Supplied data »
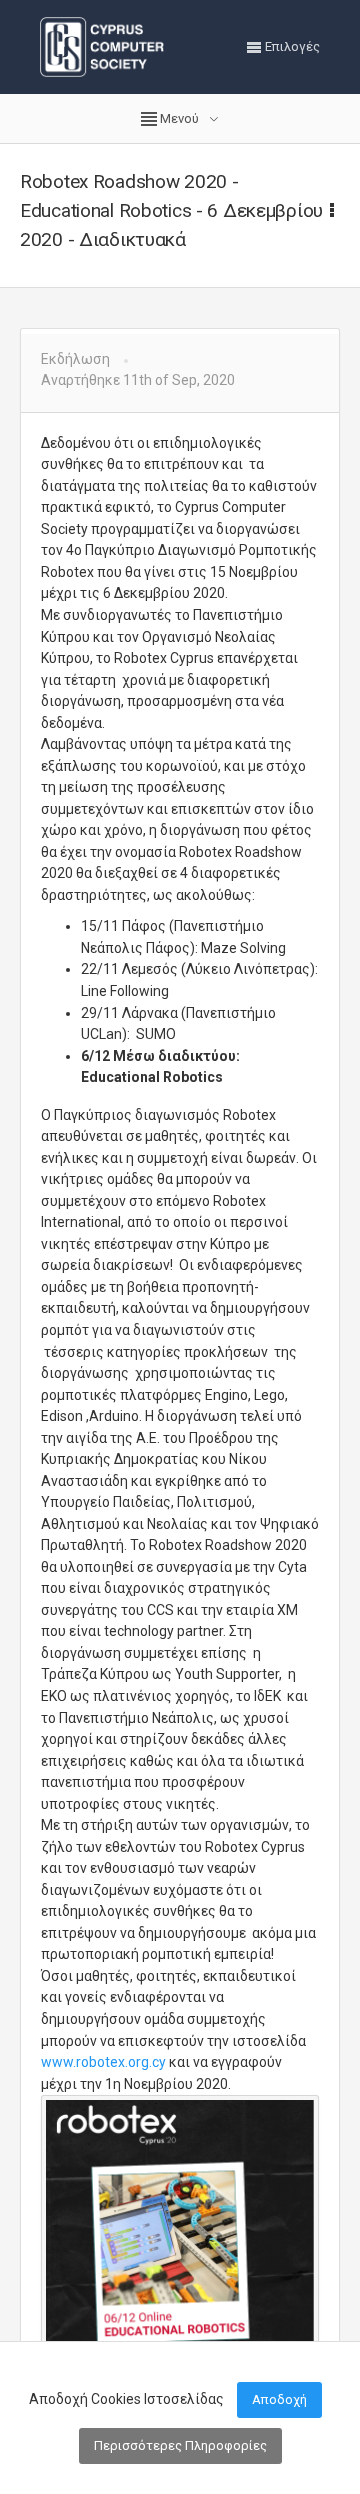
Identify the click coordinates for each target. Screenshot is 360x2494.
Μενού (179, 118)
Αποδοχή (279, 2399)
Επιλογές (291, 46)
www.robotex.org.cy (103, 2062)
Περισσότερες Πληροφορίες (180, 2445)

--

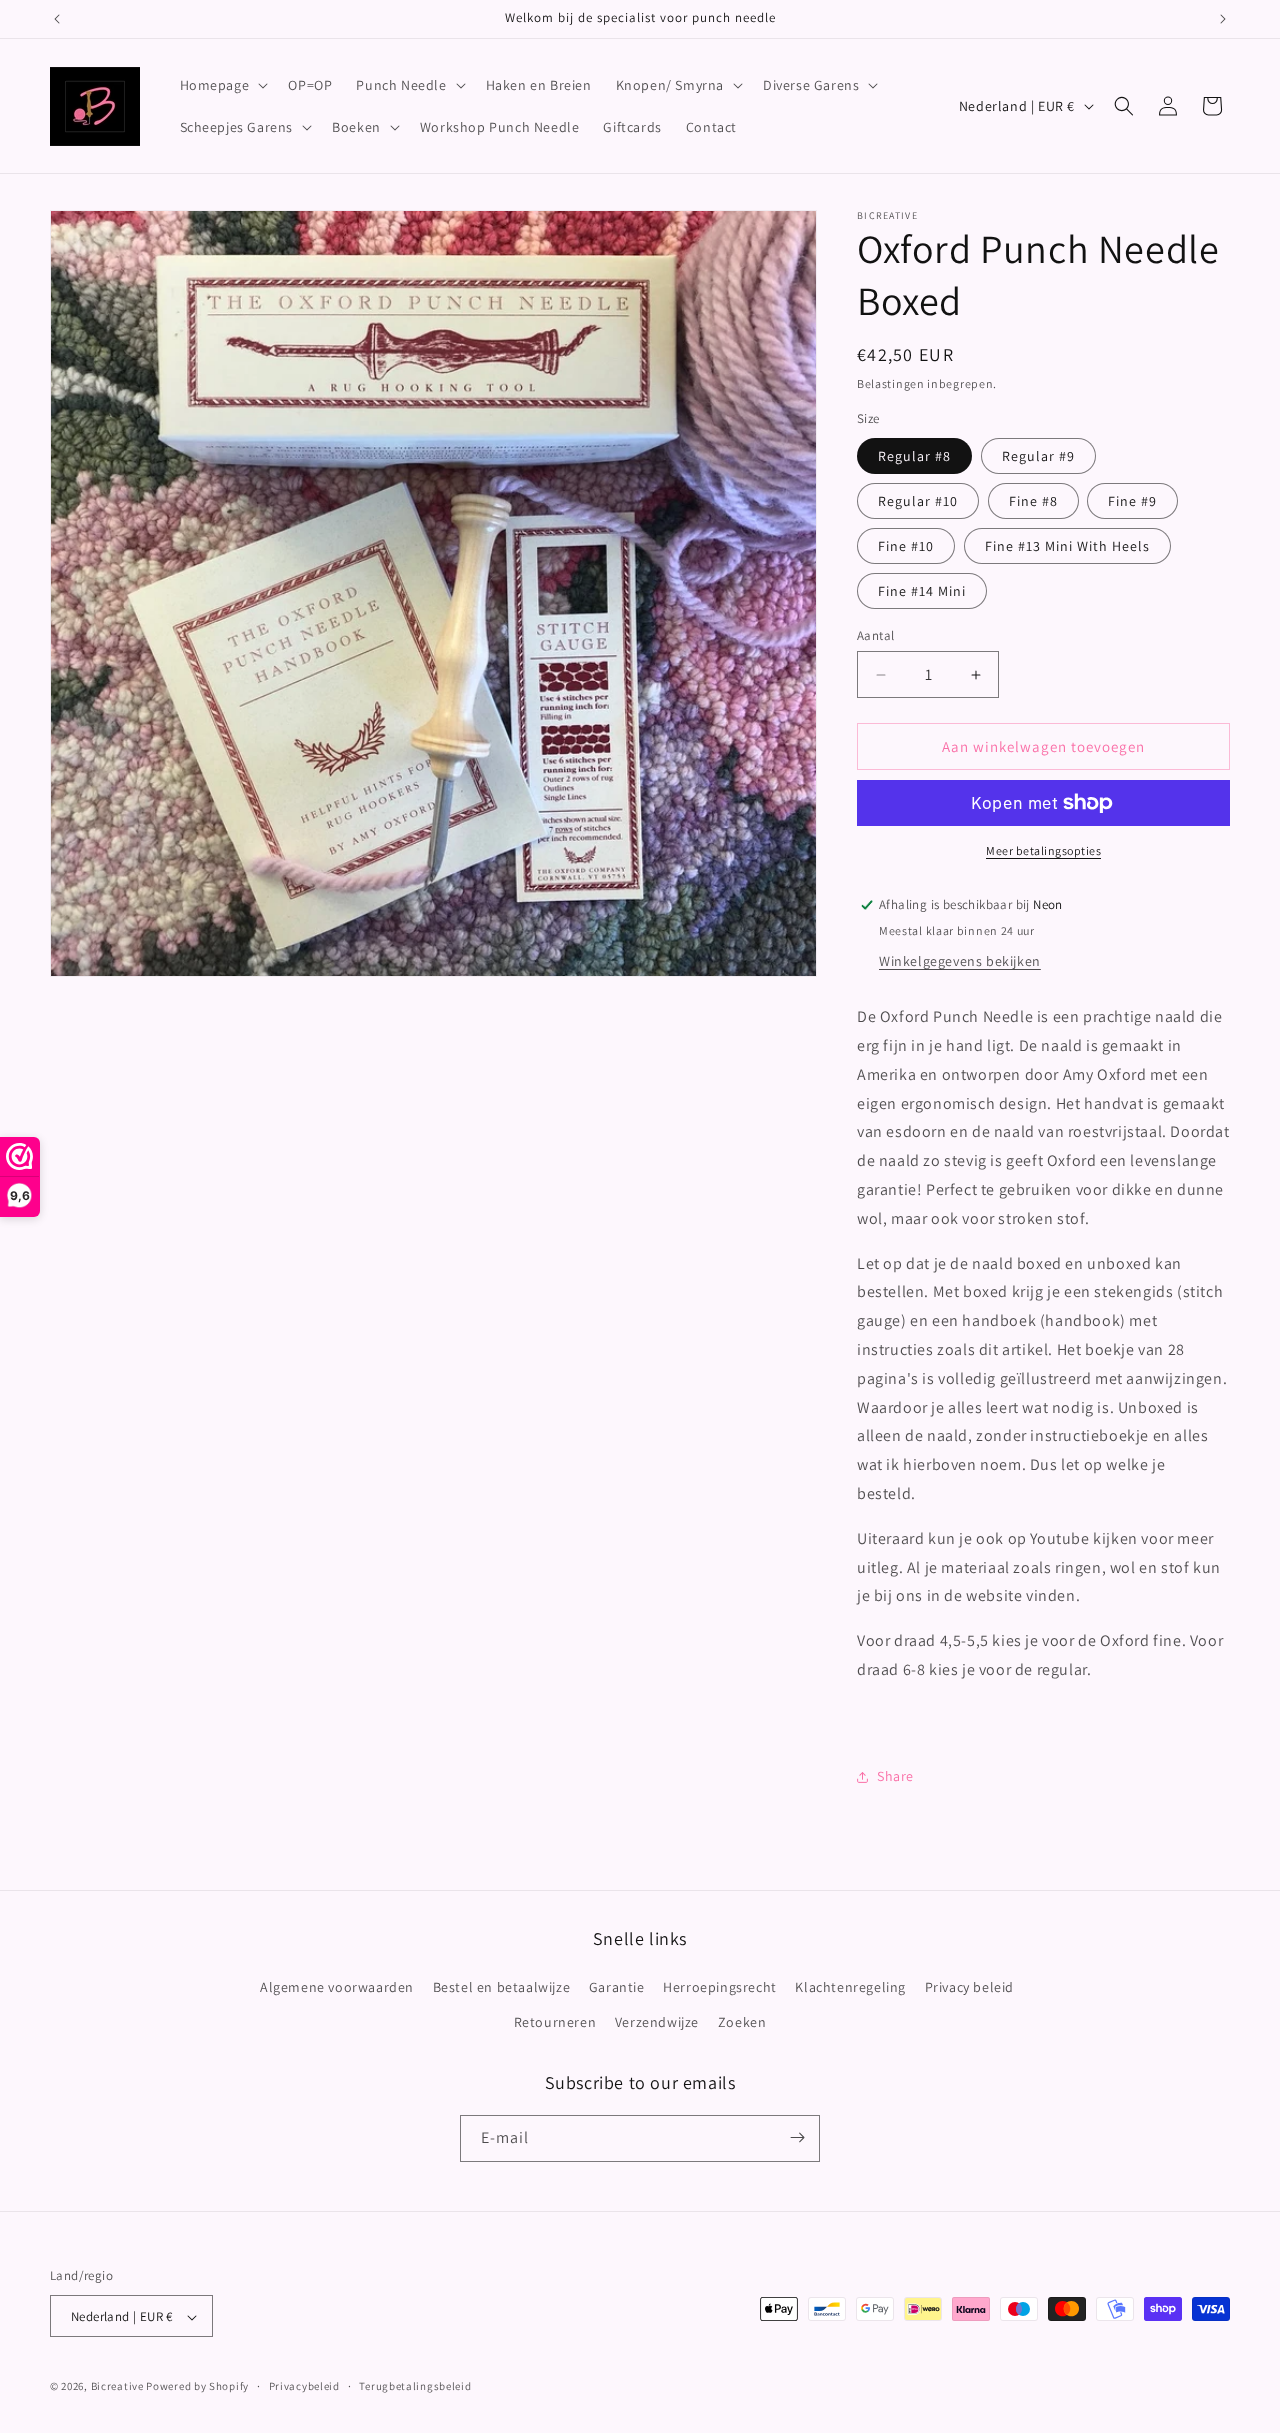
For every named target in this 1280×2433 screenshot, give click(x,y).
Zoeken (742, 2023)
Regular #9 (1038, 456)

Aim of the exercise » In the entries above, find the line holding "For every named" and the line holding "Regular #9 (1038, 456)", then retype exactly those two lines and every line between them, and nothing else.

Solution to this task »
For every named target in this 1280×2433 screenshot, give click(x,y).
Zoeken (742, 2023)
Regular #9 (1038, 456)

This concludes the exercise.